Your task:
Tally the lines below that hold the string "group", and report the tally by itself.

Extracted records
=-=-=

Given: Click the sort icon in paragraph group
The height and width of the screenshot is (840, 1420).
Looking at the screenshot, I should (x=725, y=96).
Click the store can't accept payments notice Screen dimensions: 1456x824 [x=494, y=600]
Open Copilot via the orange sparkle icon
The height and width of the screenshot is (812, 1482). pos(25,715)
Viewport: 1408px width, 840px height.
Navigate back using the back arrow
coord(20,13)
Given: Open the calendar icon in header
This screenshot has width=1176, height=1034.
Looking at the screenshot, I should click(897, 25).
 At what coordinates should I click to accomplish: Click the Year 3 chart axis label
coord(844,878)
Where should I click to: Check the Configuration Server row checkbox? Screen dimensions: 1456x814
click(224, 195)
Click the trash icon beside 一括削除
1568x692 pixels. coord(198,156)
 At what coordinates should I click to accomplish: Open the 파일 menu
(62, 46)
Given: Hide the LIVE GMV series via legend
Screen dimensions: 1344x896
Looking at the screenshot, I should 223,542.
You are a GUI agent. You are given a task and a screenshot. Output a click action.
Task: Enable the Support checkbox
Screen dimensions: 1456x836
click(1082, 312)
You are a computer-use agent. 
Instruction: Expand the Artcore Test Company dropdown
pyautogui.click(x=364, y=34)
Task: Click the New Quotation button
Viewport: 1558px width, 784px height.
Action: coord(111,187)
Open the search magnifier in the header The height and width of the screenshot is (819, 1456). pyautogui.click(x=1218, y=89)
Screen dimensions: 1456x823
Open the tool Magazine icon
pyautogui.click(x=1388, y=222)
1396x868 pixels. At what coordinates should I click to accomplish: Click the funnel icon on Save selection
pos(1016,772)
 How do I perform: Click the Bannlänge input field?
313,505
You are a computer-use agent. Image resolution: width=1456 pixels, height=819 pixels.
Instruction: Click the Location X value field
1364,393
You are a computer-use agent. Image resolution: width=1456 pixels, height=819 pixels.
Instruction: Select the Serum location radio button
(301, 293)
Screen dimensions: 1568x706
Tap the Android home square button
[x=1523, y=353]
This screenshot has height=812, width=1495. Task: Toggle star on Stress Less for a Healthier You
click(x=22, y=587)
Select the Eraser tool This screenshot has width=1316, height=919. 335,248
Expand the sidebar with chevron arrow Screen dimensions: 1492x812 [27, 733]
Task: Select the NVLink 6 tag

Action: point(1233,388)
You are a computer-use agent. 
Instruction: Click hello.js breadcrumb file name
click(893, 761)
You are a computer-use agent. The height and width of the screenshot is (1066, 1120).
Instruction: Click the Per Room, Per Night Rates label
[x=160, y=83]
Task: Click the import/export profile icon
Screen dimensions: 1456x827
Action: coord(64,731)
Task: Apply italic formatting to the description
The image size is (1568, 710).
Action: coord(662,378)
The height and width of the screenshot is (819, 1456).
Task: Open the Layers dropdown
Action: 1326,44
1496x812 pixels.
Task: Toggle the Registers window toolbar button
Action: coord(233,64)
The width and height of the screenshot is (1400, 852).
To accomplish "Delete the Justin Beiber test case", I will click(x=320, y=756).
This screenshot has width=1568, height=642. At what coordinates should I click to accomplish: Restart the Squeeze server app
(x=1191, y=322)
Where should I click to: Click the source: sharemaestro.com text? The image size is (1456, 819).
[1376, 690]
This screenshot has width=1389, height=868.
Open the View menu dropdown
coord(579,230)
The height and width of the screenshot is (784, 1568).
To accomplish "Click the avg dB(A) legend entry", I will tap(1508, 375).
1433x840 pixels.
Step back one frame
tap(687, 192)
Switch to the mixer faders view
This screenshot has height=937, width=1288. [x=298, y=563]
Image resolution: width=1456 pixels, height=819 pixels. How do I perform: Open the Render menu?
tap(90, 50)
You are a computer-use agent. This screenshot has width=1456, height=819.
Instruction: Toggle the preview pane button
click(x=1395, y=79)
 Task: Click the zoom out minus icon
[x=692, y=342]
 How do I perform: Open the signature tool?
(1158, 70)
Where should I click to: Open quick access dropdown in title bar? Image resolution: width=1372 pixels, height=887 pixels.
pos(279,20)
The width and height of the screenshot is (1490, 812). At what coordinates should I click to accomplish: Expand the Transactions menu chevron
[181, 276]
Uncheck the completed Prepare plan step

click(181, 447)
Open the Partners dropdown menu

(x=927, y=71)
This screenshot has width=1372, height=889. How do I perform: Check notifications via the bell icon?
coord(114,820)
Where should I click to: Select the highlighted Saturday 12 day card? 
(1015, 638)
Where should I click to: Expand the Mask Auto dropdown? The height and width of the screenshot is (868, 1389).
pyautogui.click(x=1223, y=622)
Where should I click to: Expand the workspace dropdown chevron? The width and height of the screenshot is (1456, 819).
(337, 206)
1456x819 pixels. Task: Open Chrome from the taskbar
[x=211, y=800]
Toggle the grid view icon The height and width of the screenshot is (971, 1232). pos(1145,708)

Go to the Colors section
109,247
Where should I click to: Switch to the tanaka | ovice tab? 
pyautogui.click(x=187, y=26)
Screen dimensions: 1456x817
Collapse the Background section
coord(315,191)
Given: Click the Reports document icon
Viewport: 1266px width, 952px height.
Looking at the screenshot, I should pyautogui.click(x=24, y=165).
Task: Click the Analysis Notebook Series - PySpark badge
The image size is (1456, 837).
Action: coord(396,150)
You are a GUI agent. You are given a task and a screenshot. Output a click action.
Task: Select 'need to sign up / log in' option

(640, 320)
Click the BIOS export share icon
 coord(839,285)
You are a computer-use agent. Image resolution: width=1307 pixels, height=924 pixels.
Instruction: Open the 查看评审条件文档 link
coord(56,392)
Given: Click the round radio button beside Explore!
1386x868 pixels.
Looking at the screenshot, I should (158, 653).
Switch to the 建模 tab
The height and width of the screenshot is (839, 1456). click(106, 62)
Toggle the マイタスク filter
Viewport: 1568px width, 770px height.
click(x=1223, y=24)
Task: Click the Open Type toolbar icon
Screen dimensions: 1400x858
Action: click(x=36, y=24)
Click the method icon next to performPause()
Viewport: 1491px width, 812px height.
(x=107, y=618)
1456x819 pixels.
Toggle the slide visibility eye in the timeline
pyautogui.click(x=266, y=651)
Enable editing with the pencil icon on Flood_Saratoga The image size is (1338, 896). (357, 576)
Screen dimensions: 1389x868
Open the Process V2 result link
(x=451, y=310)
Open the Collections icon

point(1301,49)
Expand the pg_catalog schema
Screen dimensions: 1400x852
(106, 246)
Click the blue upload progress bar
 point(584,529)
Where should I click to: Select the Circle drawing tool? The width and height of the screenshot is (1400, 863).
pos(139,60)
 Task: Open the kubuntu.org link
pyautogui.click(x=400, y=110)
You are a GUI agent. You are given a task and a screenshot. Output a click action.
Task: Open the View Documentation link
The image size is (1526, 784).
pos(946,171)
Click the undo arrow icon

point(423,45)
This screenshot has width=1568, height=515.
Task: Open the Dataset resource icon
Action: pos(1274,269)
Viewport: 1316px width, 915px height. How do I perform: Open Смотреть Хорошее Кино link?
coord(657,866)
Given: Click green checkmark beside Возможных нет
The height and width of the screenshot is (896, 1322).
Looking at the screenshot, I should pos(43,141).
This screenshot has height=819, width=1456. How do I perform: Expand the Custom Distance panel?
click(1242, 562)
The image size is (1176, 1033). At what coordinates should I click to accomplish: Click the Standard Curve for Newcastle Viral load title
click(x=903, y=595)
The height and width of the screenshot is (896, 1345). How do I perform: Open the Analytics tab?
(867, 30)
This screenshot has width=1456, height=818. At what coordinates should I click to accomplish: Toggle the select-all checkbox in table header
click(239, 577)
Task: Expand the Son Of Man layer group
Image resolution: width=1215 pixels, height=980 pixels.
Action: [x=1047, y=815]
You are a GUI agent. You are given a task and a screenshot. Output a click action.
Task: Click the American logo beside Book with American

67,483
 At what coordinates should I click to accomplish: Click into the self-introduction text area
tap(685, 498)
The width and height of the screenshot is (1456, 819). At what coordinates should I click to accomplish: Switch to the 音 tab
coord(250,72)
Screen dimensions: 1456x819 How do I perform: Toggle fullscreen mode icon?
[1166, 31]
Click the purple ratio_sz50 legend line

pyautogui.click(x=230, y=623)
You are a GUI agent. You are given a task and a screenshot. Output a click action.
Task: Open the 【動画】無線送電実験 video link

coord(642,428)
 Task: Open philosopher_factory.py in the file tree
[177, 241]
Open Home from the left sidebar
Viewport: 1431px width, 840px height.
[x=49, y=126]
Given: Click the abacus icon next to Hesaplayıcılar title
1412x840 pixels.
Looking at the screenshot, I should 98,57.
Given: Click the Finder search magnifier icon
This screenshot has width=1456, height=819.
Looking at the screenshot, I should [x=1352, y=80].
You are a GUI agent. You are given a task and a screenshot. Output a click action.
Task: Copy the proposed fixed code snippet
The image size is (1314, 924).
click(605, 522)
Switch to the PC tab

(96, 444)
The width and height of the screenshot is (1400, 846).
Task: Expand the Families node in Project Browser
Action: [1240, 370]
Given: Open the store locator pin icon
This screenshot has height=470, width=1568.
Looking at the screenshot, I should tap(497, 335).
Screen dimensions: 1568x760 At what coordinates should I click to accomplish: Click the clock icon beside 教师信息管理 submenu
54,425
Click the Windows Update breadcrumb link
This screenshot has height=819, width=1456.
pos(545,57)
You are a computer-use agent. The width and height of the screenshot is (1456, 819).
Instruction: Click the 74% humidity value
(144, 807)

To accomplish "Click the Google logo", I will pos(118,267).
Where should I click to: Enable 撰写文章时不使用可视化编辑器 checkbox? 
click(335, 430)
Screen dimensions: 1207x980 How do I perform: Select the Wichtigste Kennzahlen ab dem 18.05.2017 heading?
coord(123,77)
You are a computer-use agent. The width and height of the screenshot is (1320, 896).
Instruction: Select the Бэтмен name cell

=-=-=

Completed exercise:
2